Si bien Davutoglu dirige oficialmente el AKP, Erdogan, que supuestamente debería estar por encima de cualquier partido por ser el jefe del Estado, cuenta con numerosos fieles en esta formación política, que él mismo fundó en 2001.

"Inevitablemente, existe un potencial para los enfrentamientos y esto ya ha empezado", dijo a la AFP Ilter Turan, profesor de Ciencias Políticas de la Universidad de Bilgi, en Estambul. "Obviamente, se trata de hombres políticos ambiciosos, así que hay suficientes razones para pensar que existe una importante lucha de poder dentro del partido dirigente", indicó.

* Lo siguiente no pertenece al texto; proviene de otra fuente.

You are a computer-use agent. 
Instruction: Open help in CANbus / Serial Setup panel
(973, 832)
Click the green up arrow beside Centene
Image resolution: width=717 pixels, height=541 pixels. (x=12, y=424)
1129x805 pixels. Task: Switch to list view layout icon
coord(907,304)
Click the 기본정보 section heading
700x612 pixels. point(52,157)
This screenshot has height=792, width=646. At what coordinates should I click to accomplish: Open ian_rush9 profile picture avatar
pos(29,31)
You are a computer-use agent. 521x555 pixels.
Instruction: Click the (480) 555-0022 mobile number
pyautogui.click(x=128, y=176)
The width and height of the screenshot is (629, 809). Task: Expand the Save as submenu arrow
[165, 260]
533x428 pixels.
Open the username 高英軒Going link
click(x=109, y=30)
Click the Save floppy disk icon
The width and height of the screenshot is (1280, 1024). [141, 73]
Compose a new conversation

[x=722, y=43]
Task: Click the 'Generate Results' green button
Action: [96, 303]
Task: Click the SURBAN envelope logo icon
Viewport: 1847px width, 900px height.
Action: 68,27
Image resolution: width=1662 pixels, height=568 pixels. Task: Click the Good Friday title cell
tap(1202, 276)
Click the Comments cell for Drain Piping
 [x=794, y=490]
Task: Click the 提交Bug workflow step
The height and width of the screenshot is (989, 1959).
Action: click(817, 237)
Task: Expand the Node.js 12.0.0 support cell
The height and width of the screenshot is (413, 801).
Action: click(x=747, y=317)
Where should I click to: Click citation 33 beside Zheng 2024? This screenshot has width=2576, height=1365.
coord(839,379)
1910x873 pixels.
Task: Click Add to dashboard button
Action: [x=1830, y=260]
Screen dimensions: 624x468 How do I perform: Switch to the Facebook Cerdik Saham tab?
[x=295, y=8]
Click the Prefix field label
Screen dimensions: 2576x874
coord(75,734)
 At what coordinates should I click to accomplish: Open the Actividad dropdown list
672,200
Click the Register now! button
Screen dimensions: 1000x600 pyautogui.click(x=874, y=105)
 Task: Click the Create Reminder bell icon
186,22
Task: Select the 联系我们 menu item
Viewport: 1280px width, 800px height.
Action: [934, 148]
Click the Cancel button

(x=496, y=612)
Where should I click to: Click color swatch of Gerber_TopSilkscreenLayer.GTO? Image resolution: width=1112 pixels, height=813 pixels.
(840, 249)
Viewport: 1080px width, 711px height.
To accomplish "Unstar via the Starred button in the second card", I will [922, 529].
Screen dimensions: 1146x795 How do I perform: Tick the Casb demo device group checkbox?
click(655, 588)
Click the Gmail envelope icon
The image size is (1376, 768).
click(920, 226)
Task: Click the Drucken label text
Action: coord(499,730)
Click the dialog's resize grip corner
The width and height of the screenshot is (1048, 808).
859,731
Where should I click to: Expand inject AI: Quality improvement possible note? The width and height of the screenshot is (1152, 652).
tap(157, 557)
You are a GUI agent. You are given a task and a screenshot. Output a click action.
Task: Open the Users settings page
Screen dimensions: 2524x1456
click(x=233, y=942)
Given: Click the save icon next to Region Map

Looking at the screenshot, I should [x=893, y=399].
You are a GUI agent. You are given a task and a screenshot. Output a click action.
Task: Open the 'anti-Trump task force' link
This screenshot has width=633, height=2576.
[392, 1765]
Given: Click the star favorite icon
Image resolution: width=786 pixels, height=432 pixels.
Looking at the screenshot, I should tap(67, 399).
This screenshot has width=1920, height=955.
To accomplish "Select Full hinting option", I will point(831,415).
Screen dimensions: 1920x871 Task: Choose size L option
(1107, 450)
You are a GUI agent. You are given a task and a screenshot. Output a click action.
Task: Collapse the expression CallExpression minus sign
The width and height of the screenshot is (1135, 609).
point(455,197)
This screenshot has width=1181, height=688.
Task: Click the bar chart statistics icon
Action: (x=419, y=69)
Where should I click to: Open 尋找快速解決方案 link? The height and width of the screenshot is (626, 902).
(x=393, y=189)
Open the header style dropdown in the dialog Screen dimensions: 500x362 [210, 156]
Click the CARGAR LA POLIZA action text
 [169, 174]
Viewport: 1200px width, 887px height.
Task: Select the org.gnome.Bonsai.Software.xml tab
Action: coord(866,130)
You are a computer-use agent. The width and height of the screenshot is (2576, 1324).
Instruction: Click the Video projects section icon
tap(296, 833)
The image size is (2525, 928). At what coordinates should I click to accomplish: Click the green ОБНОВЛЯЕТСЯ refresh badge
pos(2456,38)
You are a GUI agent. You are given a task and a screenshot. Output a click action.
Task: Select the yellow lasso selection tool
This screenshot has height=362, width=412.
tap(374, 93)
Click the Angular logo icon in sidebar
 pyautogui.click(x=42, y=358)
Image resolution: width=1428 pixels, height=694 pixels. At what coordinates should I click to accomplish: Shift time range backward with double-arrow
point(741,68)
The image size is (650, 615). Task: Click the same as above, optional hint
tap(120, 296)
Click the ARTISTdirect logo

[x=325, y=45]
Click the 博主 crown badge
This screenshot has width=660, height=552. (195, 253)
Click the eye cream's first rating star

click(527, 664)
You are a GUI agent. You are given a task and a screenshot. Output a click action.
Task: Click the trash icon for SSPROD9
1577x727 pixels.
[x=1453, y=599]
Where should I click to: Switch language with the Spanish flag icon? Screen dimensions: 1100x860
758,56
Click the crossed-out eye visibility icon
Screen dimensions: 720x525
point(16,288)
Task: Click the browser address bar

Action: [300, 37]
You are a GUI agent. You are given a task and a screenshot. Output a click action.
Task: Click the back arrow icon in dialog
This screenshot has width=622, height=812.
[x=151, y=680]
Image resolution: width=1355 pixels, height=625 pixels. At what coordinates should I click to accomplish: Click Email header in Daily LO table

Los potenciales sucesores de Davutoglu son numerosos, aunque la prensa suele citar dos nombres: Binali Yildirim, viejo compañero de Erdogan y actual ministro de Transportes, y Berat Albayrak, ministro de Energía y yerno del jefe del Estado.

- 'Solo le temo a Alá' -

La decisión de limitar los poderes de Davutoglu marca, para muchos observadores, un giro en la historia del partido, que se enorgullece de su unidad desde que llegó al poder en 2002.

"El AKP ha conseguido, hasta ahora, no dejar que los desacuerdos internos degeneren en luchas de poder", destacó Turan, recordando que Turquía arrastra una larga historia de conflictos entre el jefe del Estado y el primer ministro desde la presidencia de Turgut Ozal en 1989.

Una desestabilización del AKP podría tener repercusiones justo en el momento en el que Turquía enfrenta varias crisis: amenaza yihadista, reanudación del conflicto kurdo, guerra en Siria, flujo de refugiados...

"El desarrollo del AKP toca de cerca el futuro del país", subrayó en el diario Hürriyet Abdulkadir Selvi, que conoce muy de cerca al partido.

Por su parte, el portavoz del AKP, Omer Celik, negó que exista la menor "crisis" y afirmó que la decisión del MKYK (Consejo Central Ejecutivo y Decisorio del partido) sólo es una medida "técnica" con la que el jefe de Gobierno está de acuerdo.

El martes, reaccionando a los rumores sobre las tensiones, el primer ministro dijo: "Poco importa la discordia que algunos intentan sembrar, poco importa lo que algunos escriban, yo sólo le temo a Alá".

Próximo a Erdogan, el presidente del Parlamento, Ismail Kahraman, declaró recientemente que "un coche con dos conductores no puede avanzar sin accidentarse. Acabará accidentándose inevitablemente".